[EXERCISE DIRECTIONS]
Reproduce every entry below word for word, leaving out the pictures.

*** PROVIDED RECORDS ***

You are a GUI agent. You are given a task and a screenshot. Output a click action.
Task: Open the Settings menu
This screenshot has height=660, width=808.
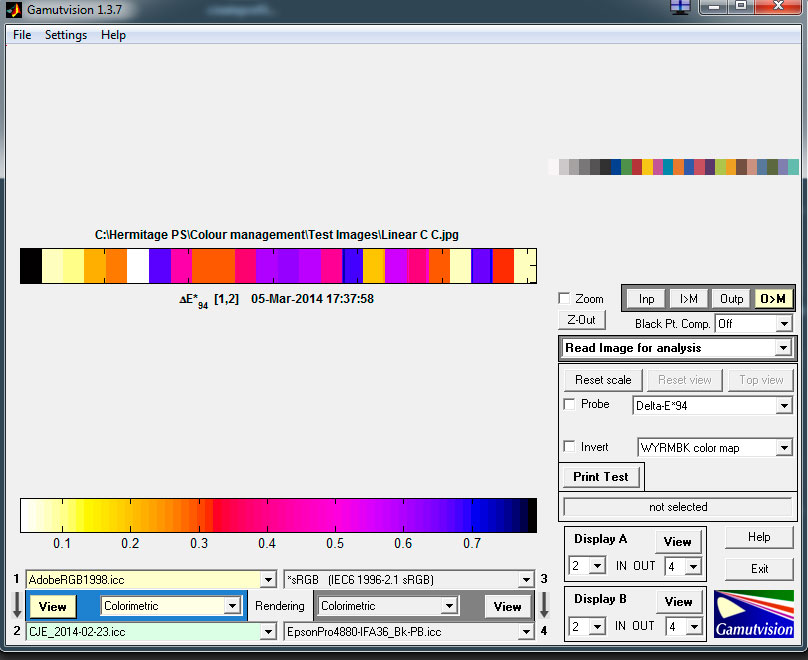tap(66, 35)
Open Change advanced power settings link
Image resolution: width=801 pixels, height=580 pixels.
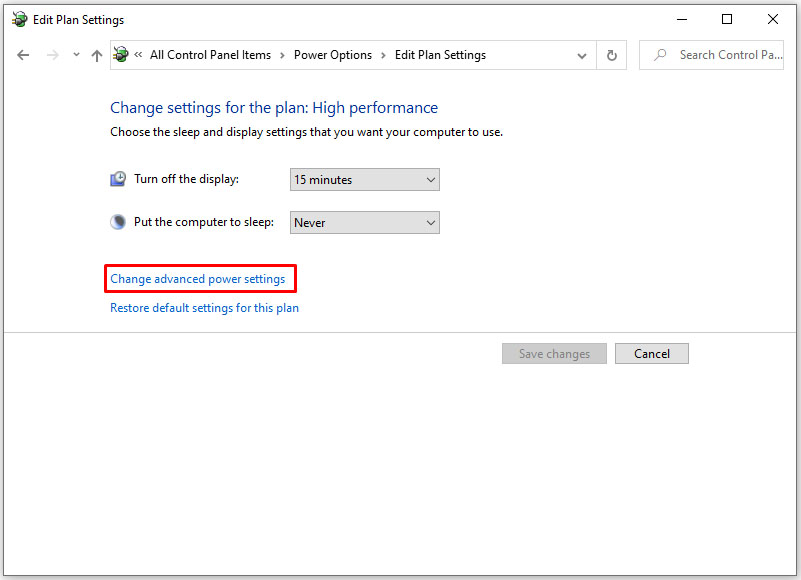(198, 279)
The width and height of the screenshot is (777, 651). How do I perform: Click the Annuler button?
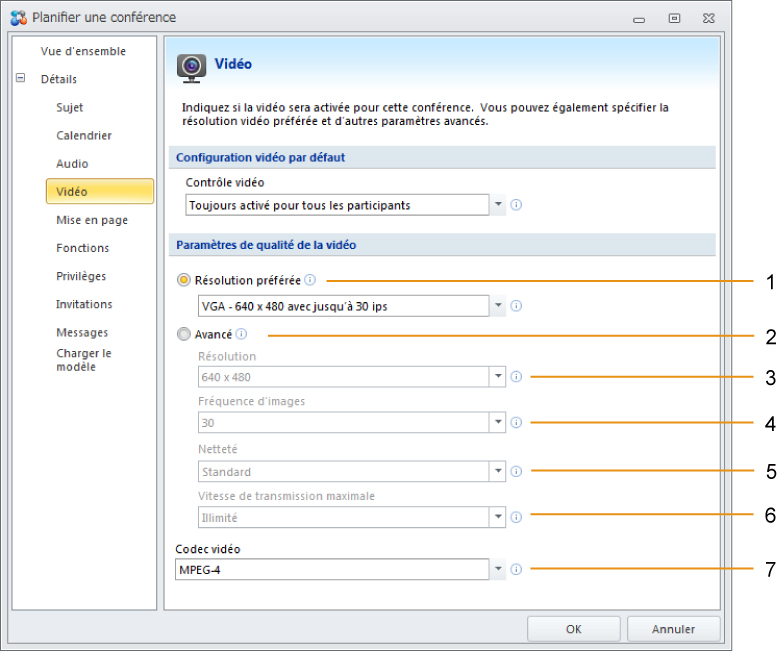tap(673, 629)
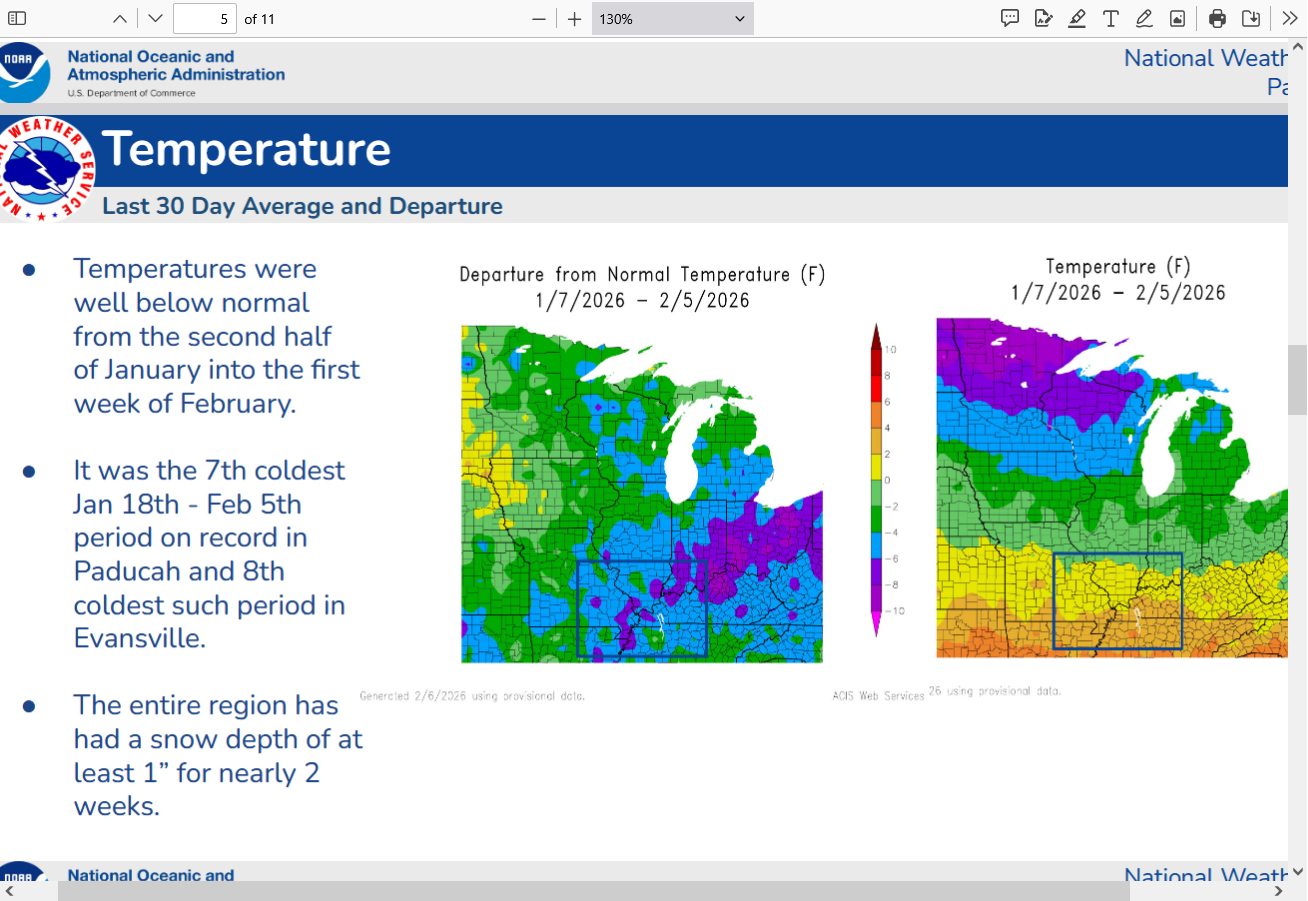The width and height of the screenshot is (1308, 901).
Task: Select the add image tool
Action: 1178,18
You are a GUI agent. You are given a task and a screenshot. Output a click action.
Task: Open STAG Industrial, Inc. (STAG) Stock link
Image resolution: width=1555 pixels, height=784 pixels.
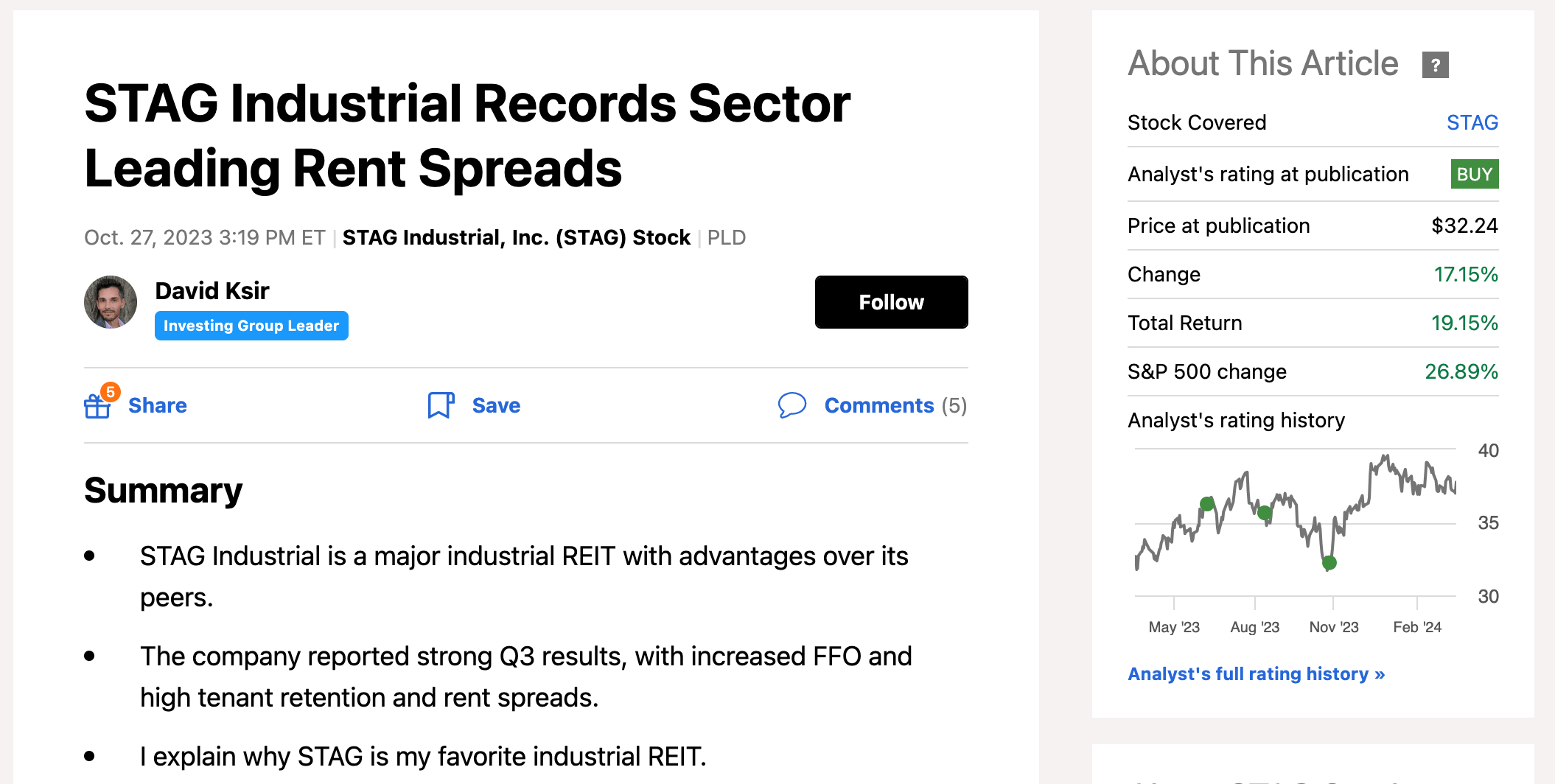(516, 237)
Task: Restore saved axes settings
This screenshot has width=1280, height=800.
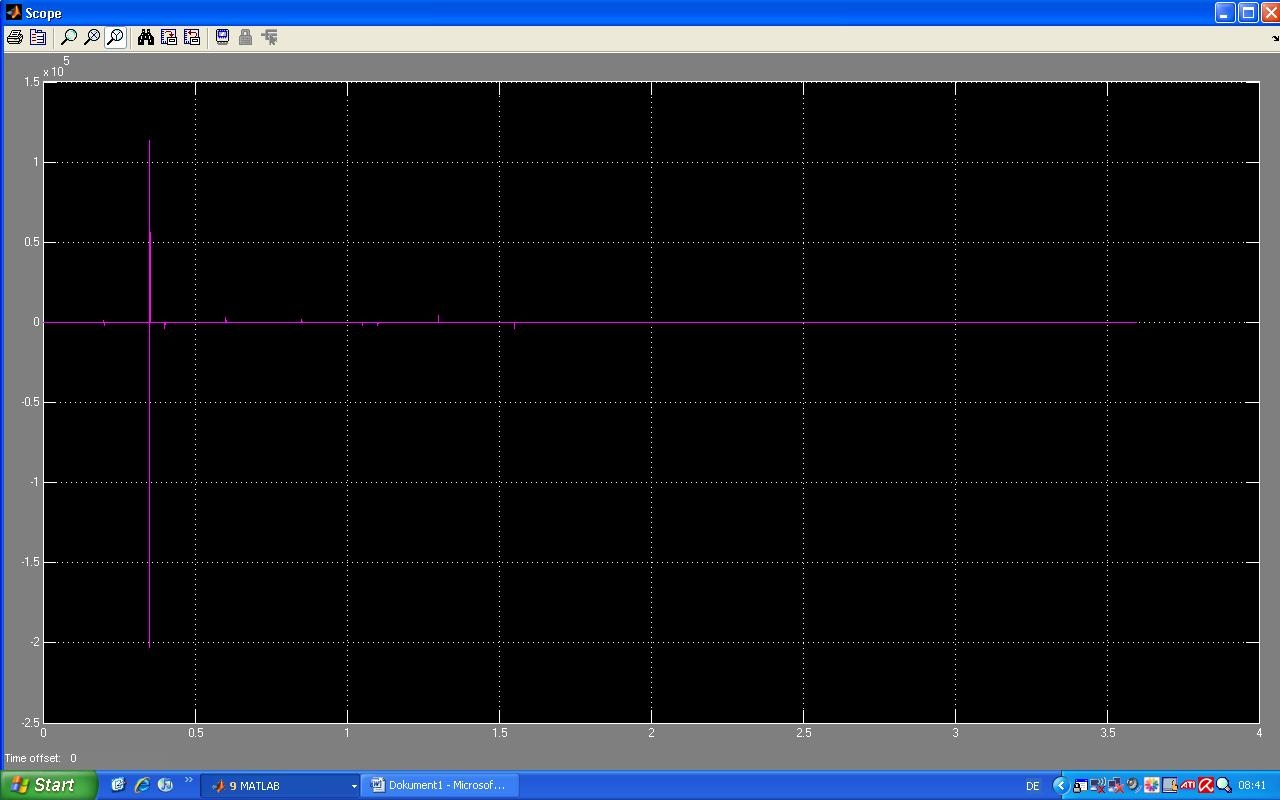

***

[SOLUTION FOR THIS PROBLEM]
You are a GUI agent. You are given a task and a screenshot. Output a click action.
Task: Open the Settings menu
This screenshot has height=660, width=808.
tap(66, 35)
Open Change advanced power settings link
Image resolution: width=801 pixels, height=580 pixels.
(198, 279)
The width and height of the screenshot is (777, 651). How do I perform: Click the Annuler button?
tap(673, 629)
The width and height of the screenshot is (1308, 901).
Task: Select the add image tool
Action: 1178,18
You are a GUI agent. You are given a task and a screenshot. Output a click action.
Task: Open STAG Industrial, Inc. (STAG) Stock link
Image resolution: width=1555 pixels, height=784 pixels.
(516, 237)
Task: Restore saved axes settings
This screenshot has width=1280, height=800.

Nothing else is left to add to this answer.